Warum GoBD bei Ladekosten?
Seit dem 1. Januar 2026 ist die monatliche Pauschale für die Heimladung von Firmenwagen Geschichte. Stattdessen müssen Ladevorgänge einzeln dokumentiert werden — mit konkreten kWh-Werten und Datumsangaben. Damit wird die Ladekostenerfassung zu einem steuerlich relevanten Vorgang, der den Grundsätzen zur ordnungsmäßigen Führung und Aufbewahrung von Büchern, Aufzeichnungen und Unterlagen in elektronischer Form (GoBD) unterliegt.
Wer seine Ladekosten weiterhin steuerlich geltend machen will, muss die Dokumentation so gestalten, dass sie einer Betriebsprüfung standhält. Zettelwirtschaft und Excel-Tabellen reichen dafür nicht aus. Wer genau betroffen ist, hängt von der individuellen Nutzung des Firmenwagens ab — aber die GoBD-Pflichten gelten für alle.
Was sind die GoBD?
Die GoBD (Grundsätze zur ordnungsmäßigen Führung und Aufbewahrung von Büchern, Aufzeichnungen und Unterlagen in elektronischer Form sowie zum Datenzugriff) sind im BMF-Schreiben vom 28. November 2019 (IV A 4 - S 0316/19/10003:001) geregelt.

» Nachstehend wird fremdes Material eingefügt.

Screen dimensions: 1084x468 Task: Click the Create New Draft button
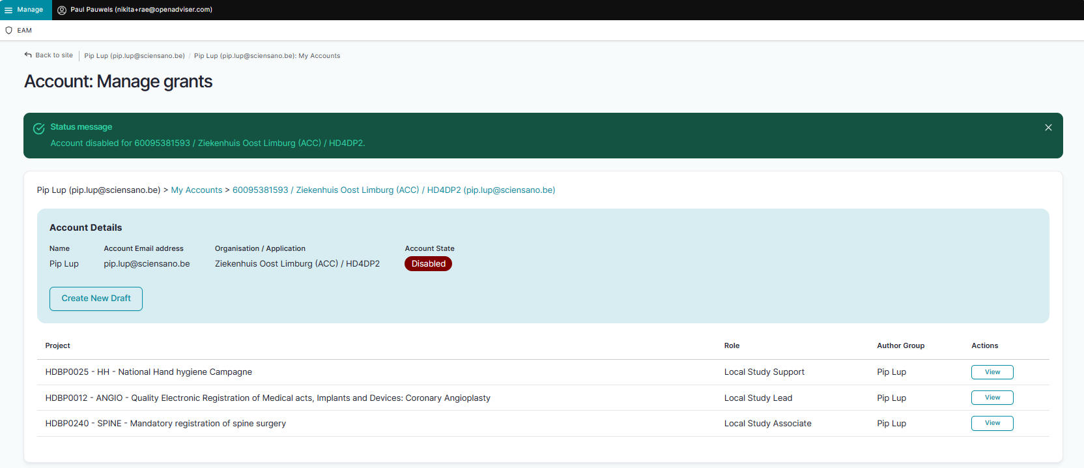96,299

Sie gelten für alle Steuerpflichtigen — unabhängig von der Unternehmensgröße. Das betrifft Freiberufler genauso wie GmbH-Geschäftsführer mit Firmenwagen. Sobald steuerlich relevante Daten digital erfasst werden, müssen die GoBD-Grundsätze eingehalten werden.
Die 10 GoBD-Grundsätze im Überblick
Die GoBD definieren zehn Grundsätze, die jede steuerlich relevante Dokumentation erfüllen muss. Im Folgenden zeigen wir, was jeder Grundsatz konkret für die Ladekostendokumentation bedeutet.

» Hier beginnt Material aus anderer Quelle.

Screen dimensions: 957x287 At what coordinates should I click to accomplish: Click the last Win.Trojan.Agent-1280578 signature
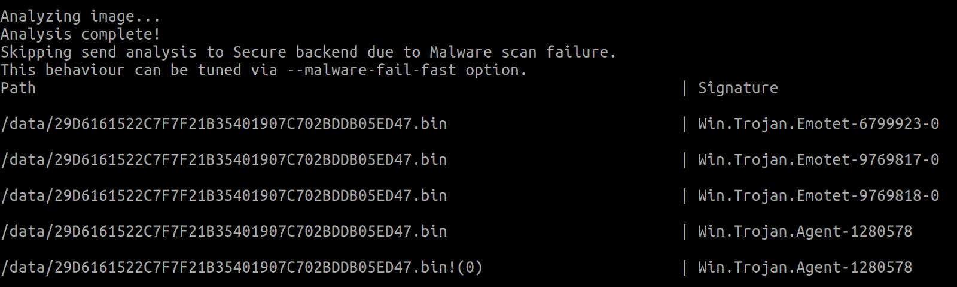[x=805, y=268]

- Nachvollziehbarkeit: Jeder Ladevorgang muss von der Entstehung bis zur Steuererklärung lückenlos nachvollziehbar sein. Das bedeutet: Datum, Uhrzeit, Ladeort, kWh-Menge und Kosten müssen erfasst werden. Ein Prüfer muss den kompletten Weg eines Ladevorgangs — von der Wallbox über die App bis zum DATEV-Export — ohne Rückfragen rekonstruieren können.
- Nachprüfbarkeit: Eng verwandt mit der Nachvollziehbarkeit, aber mit einem wichtigen Unterschied: Die Nachprüfbarkeit verlangt, dass ein sachverständiger Dritter in angemessener Zeit die Dokumentation prüfen kann. Für Ladedaten heißt das: klare Beschriftungen, einheitliche Einheiten (kWh, EUR) und eine logische Sortierung.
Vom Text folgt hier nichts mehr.